In Hong Kong, a statue of Queen Victoria is located on the east side of Victoria Park in Causeway Bay, Hong Kong Island. The statue once sat in Statue Square in Central but was removed and sent to Tokyo to be destroyed at the time of Japanese occupation of the territory, during World War II. With Japan's defeat and subsequent retreat in 1945, The United Kingdom recovered Hong Kong, and the statue was retrieved and placed in the park.

In Pietermaritzburg, capital of the South African province of KwaZulu Natal, formerly the British colony of Natal before formation of the Union of South Africa, there is a statue of Victoria in front of the provincial legislature building, the former parliament building of the colony of Natal. There is also a statue of Queen Victoria in front of the South African Parliament.

Most of the large cities in Australia that prospered during the Victorian era feature prominent statues of Queen Victoria. Sydney, the capital city of New South Wales has several. There is one statue (re-sited from the forecourt of the Irish Parliament building in Dublin) dominating the southern entrance to the Queen Victoria Building that was named in her honour in 1898. Another Sydney statue of Queen Victoria stands in the forecourt of the Federal Court of Australia building on Macquarie Street, looking across the road to a statue of her husband, inscribed "Albert the Good". In Melbourne, the capital of Victoria, the Queen Victoria Gardens named after her also features a large memorial statue in marble and granite. In Perth, capital city of Western Australia a marble statue stands in King's Park overlooking the city. In Adelaide, capital city of the state of South Australia, the Queen Victoria Square, named after her also has a large statue of her. In Brisbane, capital city of the state of Queensland, there is a statue of her in Queens Square, also named for her;. Ballarat, a boomtown in Victoria has a statue of Queen Victoria in the main street directly opposite its town hall. A small bust of the Queen is in the Queen Victoria Gardens in Burnt Pine, the largest town in the Australian territory of Norfolk Island.

Statues erected to Victoria are common in Canada, where her reign included the original confederation of the country and the addition of three more provinces and two territories. A bas-relief image of Victoria is on the wall of the entrance to the Canadian Parliament, and her statue is in the Parliamentary library as well as on the grounds.

==Musical theatre==

In 1972 Charles Strouse wrote a musical, I and Albert, which was presented in the West End at the Piccadilly Theatre on 6 November 1972. The musical was not a success and did not transfer as planned to Broadway. It remains notable chiefly as Sarah Brightman's stage debut.

==Other==
English rock band The Kinks honour Queen Victoria and her empire in their 1969 song "Victoria". The song has since been covered by English rock band The Kooks, English post-punk band The Fall, American alternative rock band Cracker, and American rock band Sonic Youth. Both The Kinks' and The Fall's versions were UK Top 40 hits.

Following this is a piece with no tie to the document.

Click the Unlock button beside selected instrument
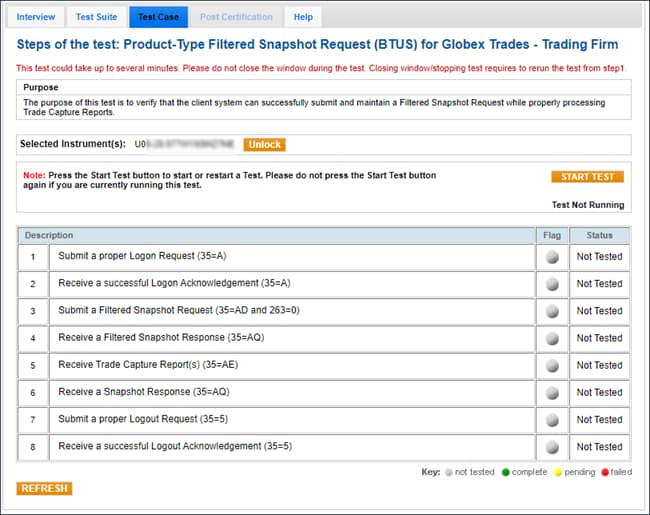 [x=264, y=145]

Canadian singer Leonard Cohen refers to her in a mostly non-factual way in his 1964 poem "Queen Victoria and Me", and again in the 1972 song "Queen Victoria" (based on the poem). The song was later covered by Welsh musician John Cale.

In 2006, the Comics Sherpa online comic service started carrying a comic strip titled The New Adventures of Queen Victoria using cut-out photographs and portraits of the Queen and others.

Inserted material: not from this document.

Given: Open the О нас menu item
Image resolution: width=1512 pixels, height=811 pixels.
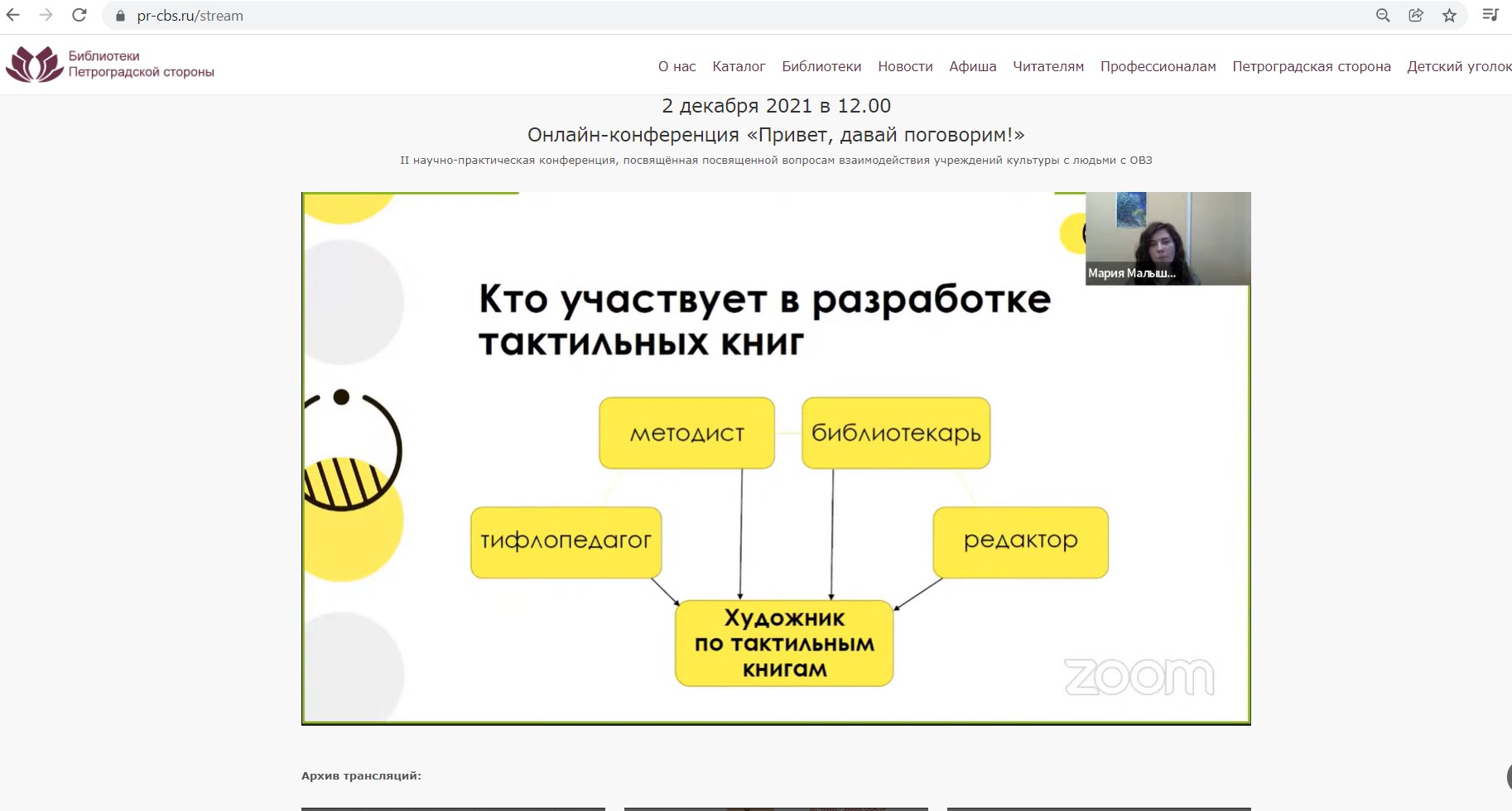Looking at the screenshot, I should tap(677, 67).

In the Japanese anime and manga series Kuroshitsuji (Black Butler), she appears as Ciel Phantomhive's primary boss.

Queen Victoria's reign features in the 2003 Paradox Interactive grand strategy game, Victoria: An Empire Under the Sun. In this game a player guides a country through colonisation, the Industrial Revolution, warfare and various historic events.

She makes an appearance in the 2015 action-adventure video game Assassin's Creed: Syndicate developed by Ubisoft Quebec.

Queen Victoria leads the English civilization in the 2016 4X video game Civilization VI developed by Firaxis Games.

Queen Victoria is revealed to be watching the climactic trial in the video game The Great Ace Attorney 2: Resolve, and uses her authority to strip the main villain of his position as chief justice. Rather than appearing in person, another character reads her proclamation to the court.